Download original notes

PAGE 1

4.3 The Method of Undetermined Coefficients

\[y^{(n)} + p_1(t)y^{(n-1)} + p_2(t)y^{(n-2)} + \dots + p_n(t)y = g(t)\]

Usually used if \(p_1, p_2, p_3, \dots\) are constants AND \(g(t)\) is of the right form:

polynomial, \(\sin\) or \(\cos\), exponential
+ products of these

Example

\[y^{(4)} + y''' = \sin 2t\]

\[r^4 + r^3 = 0 \quad \implies \quad r = 0, 0, 0, -1\]

\[y = c_1 + c_2 t + c_3 t^2 + c_4 e^{-t} + Y\]
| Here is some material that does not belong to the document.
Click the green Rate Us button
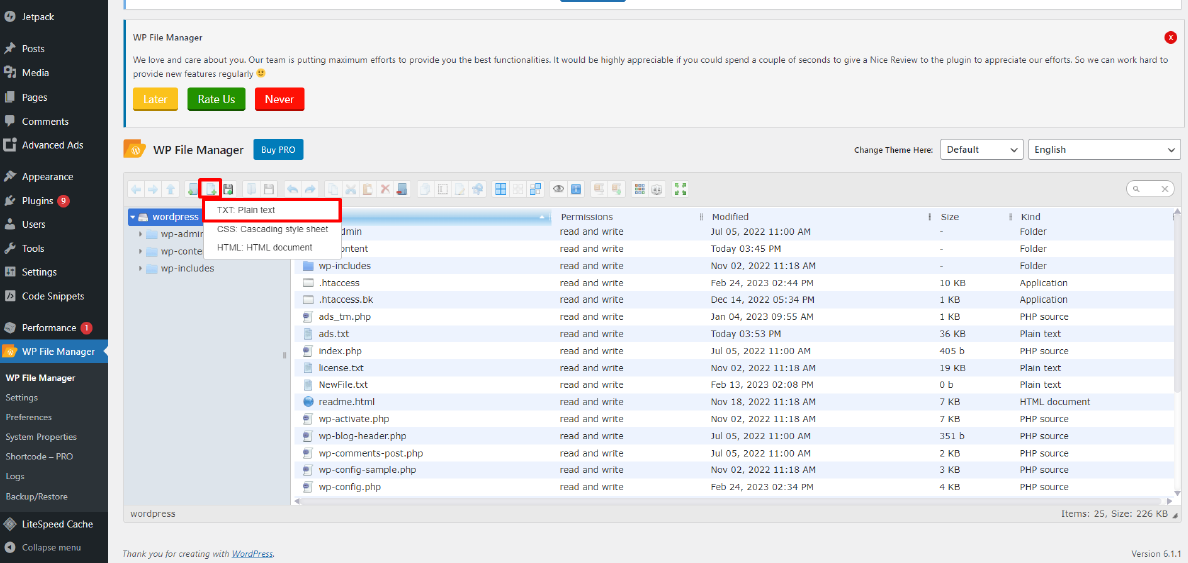The height and width of the screenshot is (563, 1188). coord(216,99)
Note: \(Y\) is the particular solution.

\[Y = A \sin 2t + B \cos 2t\]

PAGE 2

Derivatives of the Particular Solution

\[Y' = 2A \cos 2t - 2B \sin 2t\]\[Y'' = -4A \sin 2t - 4B \cos 2t\]\[Y''' = -8A \cos 2t + 8B \sin 2t\]\[Y^{(4)} = 16A \sin 2t + 16B \cos 2t\]

Substitution and Solving for Coefficients

Substituting into the original differential equation:

\[16A \sin 2t + 16B \cos 2t - 8A \cos 2t + 8B \sin 2t = \sin 2t\]

Equating coefficients:

\[16A + 8B = 1\]\[16B - 8A = 0\]\[32B - 16A = 0\]
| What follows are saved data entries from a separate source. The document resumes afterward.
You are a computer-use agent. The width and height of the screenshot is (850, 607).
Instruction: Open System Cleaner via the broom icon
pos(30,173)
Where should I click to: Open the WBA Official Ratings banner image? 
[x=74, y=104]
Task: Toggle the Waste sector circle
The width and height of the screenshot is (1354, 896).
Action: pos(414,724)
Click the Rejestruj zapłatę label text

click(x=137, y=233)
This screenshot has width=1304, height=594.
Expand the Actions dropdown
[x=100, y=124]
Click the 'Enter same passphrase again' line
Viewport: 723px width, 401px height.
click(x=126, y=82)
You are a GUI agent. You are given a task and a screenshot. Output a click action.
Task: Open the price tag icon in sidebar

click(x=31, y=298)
\[40B = 1 \implies B = \frac{1}{40}, \quad A = \frac{1}{20}\]

General Solution

\[y = c_1 + c_2 t + c_3 t^2 + c_4 e^{-t} + \frac{1}{20} \sin 2t + \frac{1}{40} \cos 2t\]

PAGE 3

Example: Solving a Third-Order Linear Non-Homogeneous Differential Equation

1. The Differential Equation

\[ y''' + 2y'' - y' - 2y = e^t + t^2 \]

2. Solving the Homogeneous Equation

First, we find the characteristic equation:

\[ r^3 + 2r^2 - r - 2 = 0 \]

Factoring by grouping:

\[ r^2(r+2) - (r+2) = 0 \]\[ (r+2)(r^2-1) = 0 \]

The roots are:

\[ r = -2, -1, 1 \]

The homogeneous solution is:

\[ y_h = C_1 e^t + C_2 e^{-t} + C_3 e^{-2t} \]
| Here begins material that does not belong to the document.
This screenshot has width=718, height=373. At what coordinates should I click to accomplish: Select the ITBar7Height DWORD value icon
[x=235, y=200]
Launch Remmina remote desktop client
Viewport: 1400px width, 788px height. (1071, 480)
3. Finding the Particular Solution \( Y \)

The general form for the particular solution is:

\[ Y = At^2 + Bt + C + Dte^t \]

For \( t^2 \) in \( g(t) \):

\( At^2 + Bt + C \)

For \( e^t \):

\( Dte^t \) (extra \( t \) because of \( e^t \) in the homogeneous solution)

Calculating derivatives of \( Y \):

\[ Y' = 2At + B + Dte^t + De^t \]\[ Y'' = 2A + Dte^t + 2De^t \]\[ Y''' = Dte^t + 3De^t \]

PAGE 4

4. Substitution into the Differential Equation

Substitute \( Y, Y', Y'', Y''' \) into \( y''' + 2y'' - y' - 2y = e^t + t^2 \):

\[ (Dte^t + 3De^t) + 2(2A + Dte^t + 2De^t) - (2At + B + Dte^t + De^t) - 2(At^2 + Bt + C + Dte^t) = e^t + t^2 \]

Simplifying and grouping terms:

\[ 6De^t - 2At^2 - 2At - 2Bt + 4A - B - 2C = e^t + t^2 \]

5. Solving for Coefficients

Equating coefficients of like terms:

For \( e^t \): \( 6D = 1 \implies D = \frac{1}{6} \)
For \( t^2 \): \( -2A = 1 \implies A = -\frac{1}{2} \)
For \( t \): \( -2A - 2B = 0 \implies B = \frac{1}{2} \)
Constants: \( 4A - B - 2C = 0 \implies C = -\frac{5}{4} \)

Thus, the particular solution is:

\[ Y = -\frac{1}{2}t^2 + \frac{1}{2}t - \frac{5}{4} + \frac{1}{6}te^t \]

6. Final General Solution

General Solution:

\[ y = C_1 e^t + C_2 e^{-t} + C_3 e^{-2t} - \frac{1}{2}t^2 + \frac{1}{2}t - \frac{5}{4} + \frac{1}{6}te^t \]

PAGE 5

Initial Conditions and System of Equations

Initial Conditions (IC's)

\[ y(0)=0, \quad y'(0)=1, \quad y''(0)=0 \]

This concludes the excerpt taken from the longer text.